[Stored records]
★ ★ ★ ★ ★ ★ ★

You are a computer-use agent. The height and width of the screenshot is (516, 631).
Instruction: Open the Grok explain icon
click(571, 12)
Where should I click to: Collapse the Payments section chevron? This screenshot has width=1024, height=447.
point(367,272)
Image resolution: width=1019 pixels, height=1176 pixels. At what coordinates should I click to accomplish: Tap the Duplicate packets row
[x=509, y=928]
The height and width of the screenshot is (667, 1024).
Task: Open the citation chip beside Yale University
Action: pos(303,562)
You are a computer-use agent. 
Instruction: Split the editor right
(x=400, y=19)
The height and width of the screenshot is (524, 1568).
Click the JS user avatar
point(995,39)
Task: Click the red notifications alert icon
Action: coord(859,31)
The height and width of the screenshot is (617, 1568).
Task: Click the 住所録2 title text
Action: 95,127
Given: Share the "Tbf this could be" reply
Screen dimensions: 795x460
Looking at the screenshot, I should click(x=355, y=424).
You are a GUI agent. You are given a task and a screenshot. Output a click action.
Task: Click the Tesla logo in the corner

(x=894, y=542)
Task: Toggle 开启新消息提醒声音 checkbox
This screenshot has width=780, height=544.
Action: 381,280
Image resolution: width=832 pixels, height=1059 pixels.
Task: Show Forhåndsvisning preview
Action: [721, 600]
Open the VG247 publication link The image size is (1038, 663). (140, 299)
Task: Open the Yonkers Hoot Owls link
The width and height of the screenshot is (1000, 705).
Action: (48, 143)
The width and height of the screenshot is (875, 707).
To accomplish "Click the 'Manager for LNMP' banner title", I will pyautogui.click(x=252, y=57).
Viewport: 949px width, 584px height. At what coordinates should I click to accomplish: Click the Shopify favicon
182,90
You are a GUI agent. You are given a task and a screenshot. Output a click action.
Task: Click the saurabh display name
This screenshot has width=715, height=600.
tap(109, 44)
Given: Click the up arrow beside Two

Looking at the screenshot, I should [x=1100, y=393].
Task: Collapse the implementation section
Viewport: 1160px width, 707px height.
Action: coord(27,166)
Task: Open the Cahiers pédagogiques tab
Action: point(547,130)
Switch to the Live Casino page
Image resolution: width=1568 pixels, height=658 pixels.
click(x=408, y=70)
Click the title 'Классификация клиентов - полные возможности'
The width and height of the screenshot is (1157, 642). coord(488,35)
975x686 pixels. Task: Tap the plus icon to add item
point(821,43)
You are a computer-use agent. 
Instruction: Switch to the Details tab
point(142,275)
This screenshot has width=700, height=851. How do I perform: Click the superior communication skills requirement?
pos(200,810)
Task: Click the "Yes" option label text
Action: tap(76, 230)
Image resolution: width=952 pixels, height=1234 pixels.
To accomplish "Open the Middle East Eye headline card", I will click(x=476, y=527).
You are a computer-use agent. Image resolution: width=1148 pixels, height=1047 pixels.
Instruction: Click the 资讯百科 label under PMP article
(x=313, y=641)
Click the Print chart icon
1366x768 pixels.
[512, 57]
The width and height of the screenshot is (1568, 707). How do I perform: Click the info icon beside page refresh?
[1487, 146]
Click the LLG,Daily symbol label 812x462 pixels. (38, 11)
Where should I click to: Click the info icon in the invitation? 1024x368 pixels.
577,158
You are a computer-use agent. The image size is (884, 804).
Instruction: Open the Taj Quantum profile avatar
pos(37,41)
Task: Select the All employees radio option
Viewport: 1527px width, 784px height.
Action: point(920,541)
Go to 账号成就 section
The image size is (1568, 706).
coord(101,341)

★ ★ ★ ★ ★ ★ ★

EXERCISE
Search the data for the string "computer" and copy out every line where it is found.

TASK RESULT
You are a computer-use agent. The height and width of the screenshot is (516, 631).
You are a computer-use agent. 
You are a computer-use agent. 
You are a computer-use agent. Image resolution: width=1148 pixels, height=1047 pixels.
You are a computer-use agent. The image size is (884, 804).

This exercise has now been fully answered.